» TASK OBJECTIVE
Using the records below, repeat exactly the lines from the one holding "[radio] (1451, 34)" through the one holding "About Zola (89, 1153)", both ends included, and no others.
EXTRACTED INFORMATION Start Marker
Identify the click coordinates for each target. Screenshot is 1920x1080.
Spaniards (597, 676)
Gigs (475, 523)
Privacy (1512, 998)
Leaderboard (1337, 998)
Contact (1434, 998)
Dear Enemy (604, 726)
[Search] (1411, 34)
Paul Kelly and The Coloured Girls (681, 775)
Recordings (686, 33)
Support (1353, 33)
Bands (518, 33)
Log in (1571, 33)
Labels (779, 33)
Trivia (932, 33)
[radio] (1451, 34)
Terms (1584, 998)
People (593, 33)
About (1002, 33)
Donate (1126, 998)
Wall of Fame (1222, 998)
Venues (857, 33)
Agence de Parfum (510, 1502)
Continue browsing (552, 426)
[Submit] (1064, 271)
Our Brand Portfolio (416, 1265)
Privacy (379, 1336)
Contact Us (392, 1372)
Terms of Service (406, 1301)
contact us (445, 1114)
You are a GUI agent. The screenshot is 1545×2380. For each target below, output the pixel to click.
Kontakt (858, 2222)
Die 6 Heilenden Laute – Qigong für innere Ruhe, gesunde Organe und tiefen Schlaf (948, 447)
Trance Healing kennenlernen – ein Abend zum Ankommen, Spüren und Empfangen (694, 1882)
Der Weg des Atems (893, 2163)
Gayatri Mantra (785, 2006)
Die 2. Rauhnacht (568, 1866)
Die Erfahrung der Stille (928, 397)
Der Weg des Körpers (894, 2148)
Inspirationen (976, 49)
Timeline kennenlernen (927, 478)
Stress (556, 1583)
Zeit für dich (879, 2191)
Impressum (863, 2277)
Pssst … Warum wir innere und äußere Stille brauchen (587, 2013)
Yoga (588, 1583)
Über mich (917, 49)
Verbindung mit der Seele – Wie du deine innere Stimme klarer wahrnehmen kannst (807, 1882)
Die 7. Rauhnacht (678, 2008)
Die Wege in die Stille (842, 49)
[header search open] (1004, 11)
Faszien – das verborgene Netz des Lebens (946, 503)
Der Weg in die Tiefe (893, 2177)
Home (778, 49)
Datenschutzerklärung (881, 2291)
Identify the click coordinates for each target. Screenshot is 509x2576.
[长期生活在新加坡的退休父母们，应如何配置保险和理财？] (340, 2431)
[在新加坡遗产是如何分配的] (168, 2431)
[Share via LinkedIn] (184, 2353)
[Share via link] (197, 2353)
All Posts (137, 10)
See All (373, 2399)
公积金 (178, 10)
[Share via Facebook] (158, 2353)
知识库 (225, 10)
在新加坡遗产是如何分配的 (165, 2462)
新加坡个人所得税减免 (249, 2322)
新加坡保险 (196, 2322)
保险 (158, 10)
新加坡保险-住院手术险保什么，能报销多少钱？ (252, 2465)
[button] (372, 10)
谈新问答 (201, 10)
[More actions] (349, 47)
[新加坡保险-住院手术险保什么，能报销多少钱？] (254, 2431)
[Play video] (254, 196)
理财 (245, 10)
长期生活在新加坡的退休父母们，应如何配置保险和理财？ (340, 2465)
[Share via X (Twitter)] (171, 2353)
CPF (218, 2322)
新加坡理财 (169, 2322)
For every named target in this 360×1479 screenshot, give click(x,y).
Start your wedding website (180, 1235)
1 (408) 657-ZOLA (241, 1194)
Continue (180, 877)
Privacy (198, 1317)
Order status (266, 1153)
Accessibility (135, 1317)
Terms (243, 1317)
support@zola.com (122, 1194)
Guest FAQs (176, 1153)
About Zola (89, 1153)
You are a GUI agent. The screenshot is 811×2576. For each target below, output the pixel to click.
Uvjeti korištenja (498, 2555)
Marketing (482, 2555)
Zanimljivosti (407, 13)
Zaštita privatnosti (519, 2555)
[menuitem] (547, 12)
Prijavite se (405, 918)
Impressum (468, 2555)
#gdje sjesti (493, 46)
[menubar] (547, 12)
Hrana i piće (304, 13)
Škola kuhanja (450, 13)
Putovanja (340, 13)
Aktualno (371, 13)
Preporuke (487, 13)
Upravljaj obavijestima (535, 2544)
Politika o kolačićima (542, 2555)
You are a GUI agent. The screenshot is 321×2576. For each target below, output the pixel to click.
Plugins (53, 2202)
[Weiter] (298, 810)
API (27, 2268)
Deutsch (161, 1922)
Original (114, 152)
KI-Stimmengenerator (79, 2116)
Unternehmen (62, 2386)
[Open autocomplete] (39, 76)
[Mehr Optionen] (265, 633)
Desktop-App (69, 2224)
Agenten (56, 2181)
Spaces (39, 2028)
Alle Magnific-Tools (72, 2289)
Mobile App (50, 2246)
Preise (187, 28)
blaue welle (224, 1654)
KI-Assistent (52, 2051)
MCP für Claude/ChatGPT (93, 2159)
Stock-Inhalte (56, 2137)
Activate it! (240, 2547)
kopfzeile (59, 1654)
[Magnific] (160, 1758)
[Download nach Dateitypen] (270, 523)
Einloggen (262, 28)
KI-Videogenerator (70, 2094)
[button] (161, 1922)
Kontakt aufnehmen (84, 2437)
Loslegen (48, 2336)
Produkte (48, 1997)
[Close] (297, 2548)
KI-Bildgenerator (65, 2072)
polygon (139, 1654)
EXTRACTED INFORMATION End Marker
» REPLY TO THE EXERCISE
[radio] (1451, 34)
Terms (1584, 998)
People (593, 33)
About (1002, 33)
Donate (1126, 998)
Wall of Fame (1222, 998)
Venues (857, 33)
Agence de Parfum (510, 1502)
Continue browsing (552, 426)
[Submit] (1064, 271)
Our Brand Portfolio (416, 1265)
Privacy (379, 1336)
Contact Us (392, 1372)
Terms of Service (406, 1301)
contact us (445, 1114)
You are a GUI agent. The screenshot is 1545×2380. For each target below, output the pixel to click.
Kontakt (858, 2222)
Die 6 Heilenden Laute – Qigong für innere Ruhe, gesunde Organe und tiefen Schlaf (948, 447)
Trance Healing kennenlernen – ein Abend zum Ankommen, Spüren und Empfangen (694, 1882)
Der Weg des Atems (893, 2163)
Gayatri Mantra (785, 2006)
Die 2. Rauhnacht (568, 1866)
Die Erfahrung der Stille (928, 397)
Der Weg des Körpers (894, 2148)
Inspirationen (976, 49)
Timeline kennenlernen (927, 478)
Stress (556, 1583)
Zeit für dich (879, 2191)
Impressum (863, 2277)
Pssst … Warum wir innere und äußere Stille brauchen (587, 2013)
Yoga (588, 1583)
Über mich (917, 49)
Verbindung mit der Seele – Wie du deine innere Stimme klarer wahrnehmen kannst (807, 1882)
Die 7. Rauhnacht (678, 2008)
Die Wege in die Stille (842, 49)
[header search open] (1004, 11)
Faszien – das verborgene Netz des Lebens (946, 503)
Der Weg in die Tiefe (893, 2177)
Home (778, 49)
Datenschutzerklärung (881, 2291)
Identify the click coordinates for each target. Screenshot is 509x2576.
[长期生活在新加坡的退休父母们，应如何配置保险和理财？] (340, 2431)
[在新加坡遗产是如何分配的] (168, 2431)
[Share via LinkedIn] (184, 2353)
[Share via link] (197, 2353)
All Posts (137, 10)
See All (373, 2399)
公积金 (178, 10)
[Share via Facebook] (158, 2353)
知识库 (225, 10)
在新加坡遗产是如何分配的 (165, 2462)
新加坡个人所得税减免 (249, 2322)
新加坡保险 (196, 2322)
保险 (158, 10)
新加坡保险-住院手术险保什么，能报销多少钱？ (252, 2465)
[button] (372, 10)
谈新问答 (201, 10)
[More actions] (349, 47)
[新加坡保险-住院手术险保什么，能报销多少钱？] (254, 2431)
[Play video] (254, 196)
理财 (245, 10)
长期生活在新加坡的退休父母们，应如何配置保险和理财？ (340, 2465)
[Share via X (Twitter)] (171, 2353)
CPF (218, 2322)
新加坡理财 (169, 2322)
For every named target in this 360×1479 screenshot, give click(x,y).
Start your wedding website (180, 1235)
1 (408) 657-ZOLA (241, 1194)
Continue (180, 877)
Privacy (198, 1317)
Order status (266, 1153)
Accessibility (135, 1317)
Terms (243, 1317)
support@zola.com (122, 1194)
Guest FAQs (176, 1153)
About Zola (89, 1153)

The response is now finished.